→ **YOUR OBJECTIVE**: Keep only the lines of the material below that contain the word "height". Copy those lines.

>>>

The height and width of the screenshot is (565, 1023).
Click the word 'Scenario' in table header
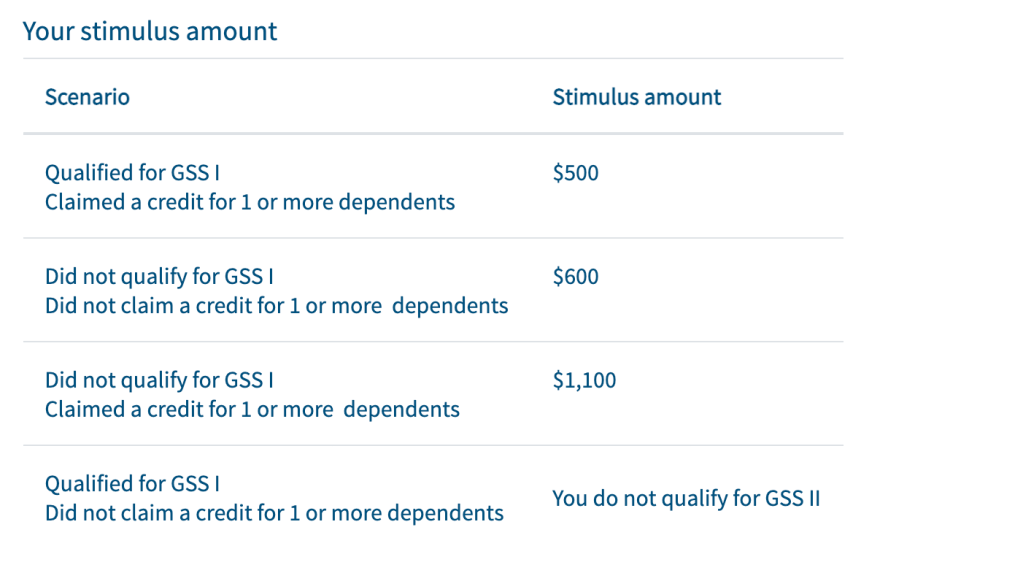(87, 97)
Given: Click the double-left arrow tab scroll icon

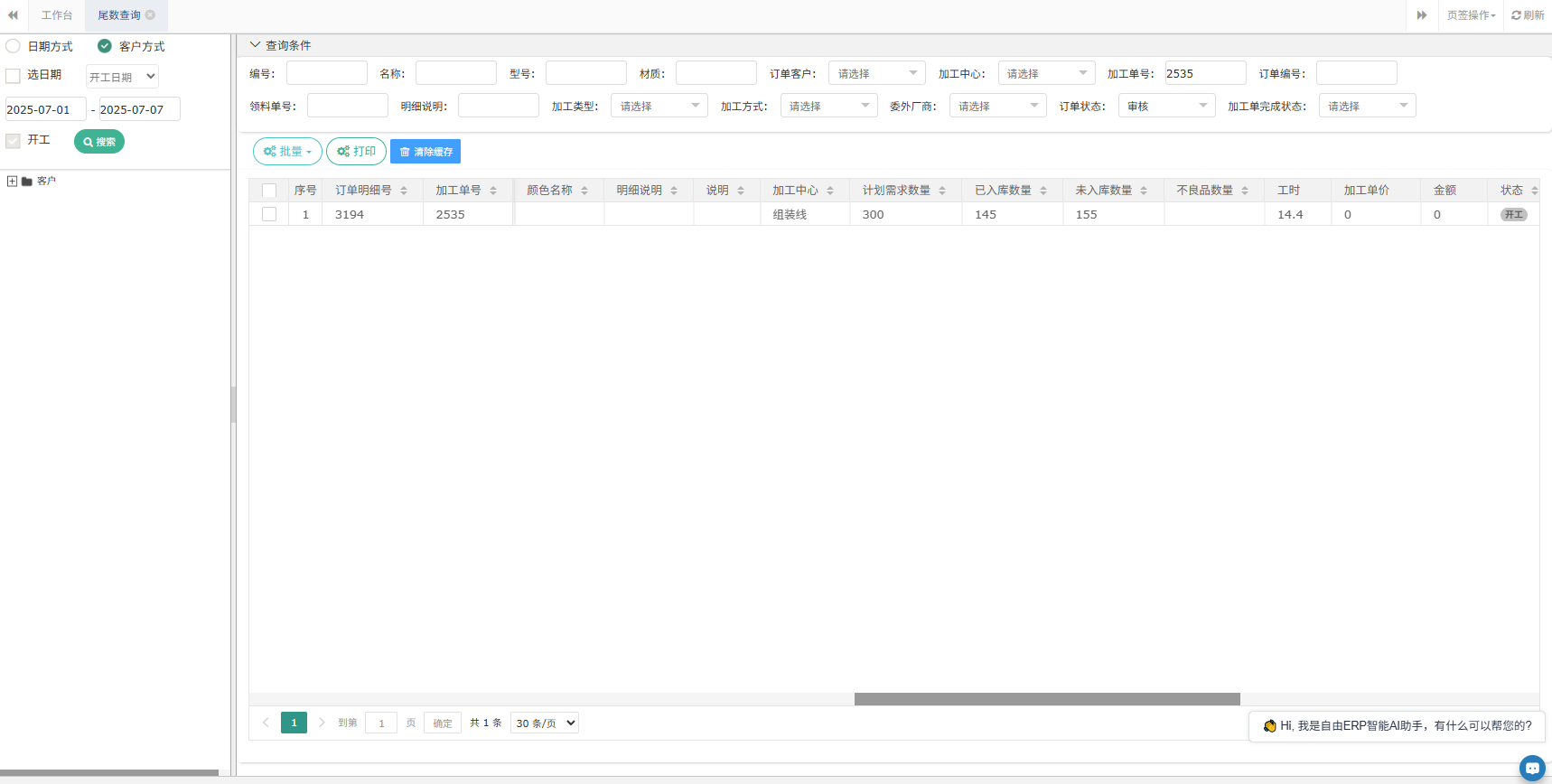Looking at the screenshot, I should click(x=13, y=15).

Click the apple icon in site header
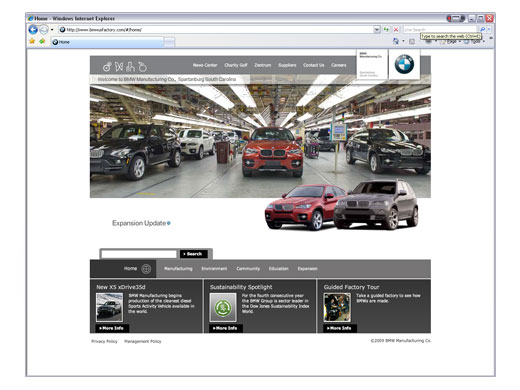(x=142, y=67)
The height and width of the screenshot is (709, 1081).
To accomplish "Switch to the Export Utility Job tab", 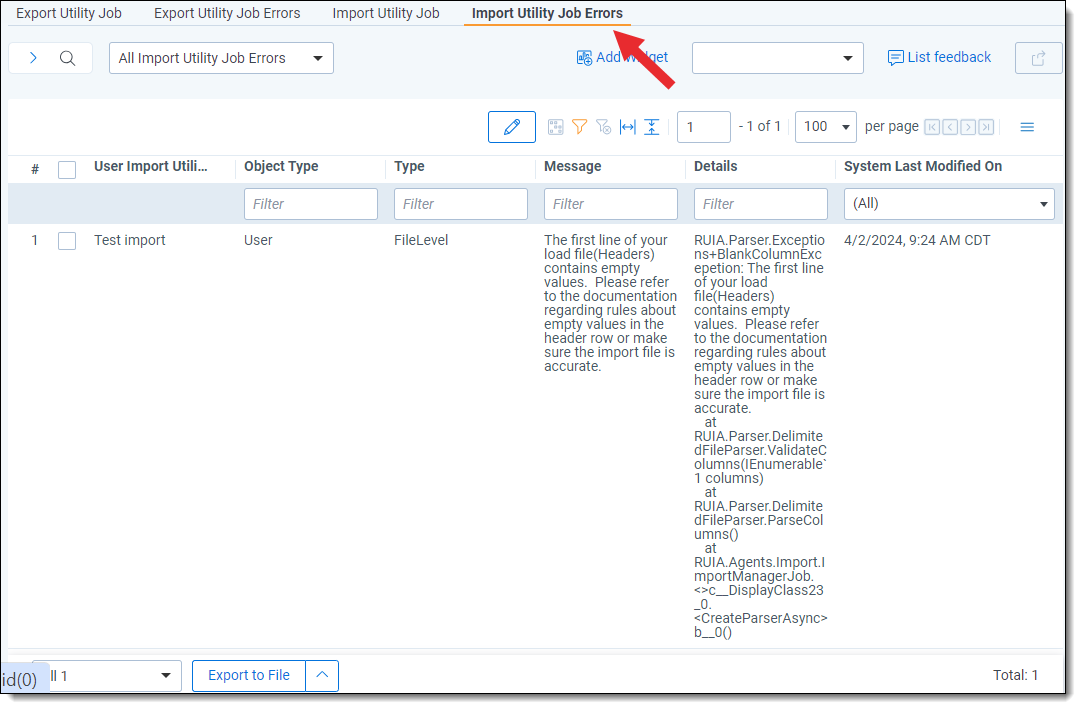I will 69,14.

<<<

→ **EXERCISE RESULT**:
The height and width of the screenshot is (565, 1023).
The height and width of the screenshot is (709, 1081).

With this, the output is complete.